I had almost forgotten my own question when, "No one," Miles answered. "I was supposed to go with Rashida, and she'd even said 'yes' to me"—he had unwrapped some of the sheet, revealing a tangle of black hair, and I thought, _No, it couldn't be_ , but it was: _she_ was—"when you asked her and she said 'yes' to you. After all, why would she go with some skid who smoked cigarettes by the railroad tracks, a future deadbeat whose parents worked in a factory and who couldn't read Shakespeare, when she could go with _someone like you_?"

He unfolded the remaining sheet from Rashida's body and laid her on top of it. Her eyes were swelling shut but she could still see, and all I could do was avert my gaze as she slowly pronounced my name, each syllable willed into a hurt existence, before thanking me repeatedly with her fattened lips. Although she looked barely like the girl I'd fallen in love with, it was unmistakably her. After she could speak no more, she crawled forward, reaching pathetically for my legs, her broken body a coloured patchwork of various stages of bruising, as I backed instinctively away.

I was scared and I was ashamed.

"You'll appreciate the irony," Miles said. "She lost her money betting on mixed martial arts."

He laughed.

There was something about that laugh, something devilish and deep, something _true_ that made me lunge for him—for his despicable throat! But even that did not stop the laughter, which resounded through the gym as we fought like boys on the padded floor. And still he laughed when his hooded minions arrived and pulled me off him, swinging wildly at the air. I'd bloodied his nose but nothing more, and as they dragged me away, up the stairs and to the front door, Miles followed us with a monstrous smile.
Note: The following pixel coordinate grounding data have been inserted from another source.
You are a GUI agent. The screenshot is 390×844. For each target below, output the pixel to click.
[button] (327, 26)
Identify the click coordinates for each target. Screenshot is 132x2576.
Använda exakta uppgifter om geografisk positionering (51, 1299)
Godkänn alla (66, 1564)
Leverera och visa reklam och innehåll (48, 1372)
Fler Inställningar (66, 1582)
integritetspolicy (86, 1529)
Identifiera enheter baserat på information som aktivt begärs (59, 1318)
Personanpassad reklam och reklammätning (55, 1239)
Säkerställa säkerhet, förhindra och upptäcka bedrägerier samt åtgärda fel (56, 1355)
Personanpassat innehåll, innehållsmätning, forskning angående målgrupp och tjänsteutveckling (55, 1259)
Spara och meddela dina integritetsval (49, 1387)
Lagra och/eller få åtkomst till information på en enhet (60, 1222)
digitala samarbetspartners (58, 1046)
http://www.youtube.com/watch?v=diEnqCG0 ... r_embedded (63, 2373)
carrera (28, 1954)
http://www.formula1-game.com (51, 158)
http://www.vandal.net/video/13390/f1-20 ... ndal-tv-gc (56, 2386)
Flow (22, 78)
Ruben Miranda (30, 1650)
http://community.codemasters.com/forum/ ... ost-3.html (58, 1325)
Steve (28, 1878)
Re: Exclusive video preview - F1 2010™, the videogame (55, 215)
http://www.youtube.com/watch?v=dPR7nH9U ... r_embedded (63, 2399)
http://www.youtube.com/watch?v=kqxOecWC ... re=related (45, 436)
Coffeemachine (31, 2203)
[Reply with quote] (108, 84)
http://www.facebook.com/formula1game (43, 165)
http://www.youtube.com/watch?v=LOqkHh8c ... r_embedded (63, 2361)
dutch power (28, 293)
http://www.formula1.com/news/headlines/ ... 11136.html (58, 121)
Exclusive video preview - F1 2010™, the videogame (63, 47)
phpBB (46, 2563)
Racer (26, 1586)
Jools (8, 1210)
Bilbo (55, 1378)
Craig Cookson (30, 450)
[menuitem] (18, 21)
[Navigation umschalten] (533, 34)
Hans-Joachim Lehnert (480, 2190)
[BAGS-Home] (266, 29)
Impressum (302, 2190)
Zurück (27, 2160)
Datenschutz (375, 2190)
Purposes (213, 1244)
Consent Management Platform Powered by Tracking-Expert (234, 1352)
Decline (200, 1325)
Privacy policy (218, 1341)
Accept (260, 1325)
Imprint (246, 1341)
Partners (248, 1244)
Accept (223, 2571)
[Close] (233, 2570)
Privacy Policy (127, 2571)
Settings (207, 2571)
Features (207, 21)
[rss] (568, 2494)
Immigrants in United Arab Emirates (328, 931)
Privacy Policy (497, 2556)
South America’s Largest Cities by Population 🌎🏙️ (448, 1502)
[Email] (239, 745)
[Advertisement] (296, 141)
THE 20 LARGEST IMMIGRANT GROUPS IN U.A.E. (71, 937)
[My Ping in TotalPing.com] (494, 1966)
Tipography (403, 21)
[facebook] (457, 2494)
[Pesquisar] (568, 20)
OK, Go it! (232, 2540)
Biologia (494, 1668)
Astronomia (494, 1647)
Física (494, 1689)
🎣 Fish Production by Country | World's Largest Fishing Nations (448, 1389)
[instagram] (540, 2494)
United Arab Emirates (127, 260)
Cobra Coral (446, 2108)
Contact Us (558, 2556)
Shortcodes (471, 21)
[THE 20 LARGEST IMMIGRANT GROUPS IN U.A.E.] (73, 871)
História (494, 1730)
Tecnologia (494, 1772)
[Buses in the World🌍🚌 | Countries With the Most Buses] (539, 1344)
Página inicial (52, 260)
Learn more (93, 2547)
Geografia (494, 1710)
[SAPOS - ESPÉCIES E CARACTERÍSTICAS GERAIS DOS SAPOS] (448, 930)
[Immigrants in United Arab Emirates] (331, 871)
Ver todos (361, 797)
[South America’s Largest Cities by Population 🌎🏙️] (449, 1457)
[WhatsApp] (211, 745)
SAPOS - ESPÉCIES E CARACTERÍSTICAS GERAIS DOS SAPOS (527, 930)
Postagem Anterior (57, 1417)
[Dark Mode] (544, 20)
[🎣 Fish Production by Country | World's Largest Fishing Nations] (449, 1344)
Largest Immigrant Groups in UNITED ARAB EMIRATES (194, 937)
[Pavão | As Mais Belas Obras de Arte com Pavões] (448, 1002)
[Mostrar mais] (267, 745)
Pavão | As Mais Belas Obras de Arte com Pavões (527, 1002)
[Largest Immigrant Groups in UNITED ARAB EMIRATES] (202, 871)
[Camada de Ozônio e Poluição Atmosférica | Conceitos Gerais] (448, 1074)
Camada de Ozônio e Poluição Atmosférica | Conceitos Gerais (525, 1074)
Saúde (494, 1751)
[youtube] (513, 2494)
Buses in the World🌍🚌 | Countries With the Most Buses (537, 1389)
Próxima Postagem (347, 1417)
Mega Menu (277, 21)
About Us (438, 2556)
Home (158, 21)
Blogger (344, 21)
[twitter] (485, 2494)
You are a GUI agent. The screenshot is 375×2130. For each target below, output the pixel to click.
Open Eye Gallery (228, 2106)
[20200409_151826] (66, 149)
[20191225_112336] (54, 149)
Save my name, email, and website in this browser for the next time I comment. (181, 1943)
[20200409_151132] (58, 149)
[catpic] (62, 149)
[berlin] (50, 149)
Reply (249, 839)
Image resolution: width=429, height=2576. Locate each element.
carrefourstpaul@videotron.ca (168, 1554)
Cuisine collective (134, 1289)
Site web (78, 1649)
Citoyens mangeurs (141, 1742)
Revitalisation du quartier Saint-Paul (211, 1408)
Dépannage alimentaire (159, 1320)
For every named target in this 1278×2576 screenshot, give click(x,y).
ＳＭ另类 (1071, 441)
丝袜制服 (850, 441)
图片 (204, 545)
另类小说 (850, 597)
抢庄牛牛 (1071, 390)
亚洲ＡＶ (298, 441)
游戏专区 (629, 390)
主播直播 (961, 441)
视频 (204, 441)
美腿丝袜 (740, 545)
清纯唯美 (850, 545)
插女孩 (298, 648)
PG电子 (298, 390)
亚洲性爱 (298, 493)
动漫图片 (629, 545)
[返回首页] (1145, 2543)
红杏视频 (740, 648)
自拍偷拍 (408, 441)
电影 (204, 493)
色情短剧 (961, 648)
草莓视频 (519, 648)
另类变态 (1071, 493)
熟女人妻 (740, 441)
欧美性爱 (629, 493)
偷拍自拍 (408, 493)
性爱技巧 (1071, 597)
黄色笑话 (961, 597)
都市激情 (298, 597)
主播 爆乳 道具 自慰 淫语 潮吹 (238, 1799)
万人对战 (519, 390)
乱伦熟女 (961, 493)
"I am the way the world is," he said.

Then I was out the door and it was closed and it was dark and suburban and I was sitting on the concrete front step, staring at the golden doorknob-hand jutting profoundly through the hole in the door of a yellow brick house. I got to my feet and descended the steps to the street, all the while trying to act cool and not make a scene, because that seemed like the worst thing imaginable: drawing attention to myself. My fighting spirit had evaporated. I was a coward once more.

I buried my hands in my pockets and kept my head down, walking briskly through the cold night air, but when I reached the nearest intersection I turned and started to run.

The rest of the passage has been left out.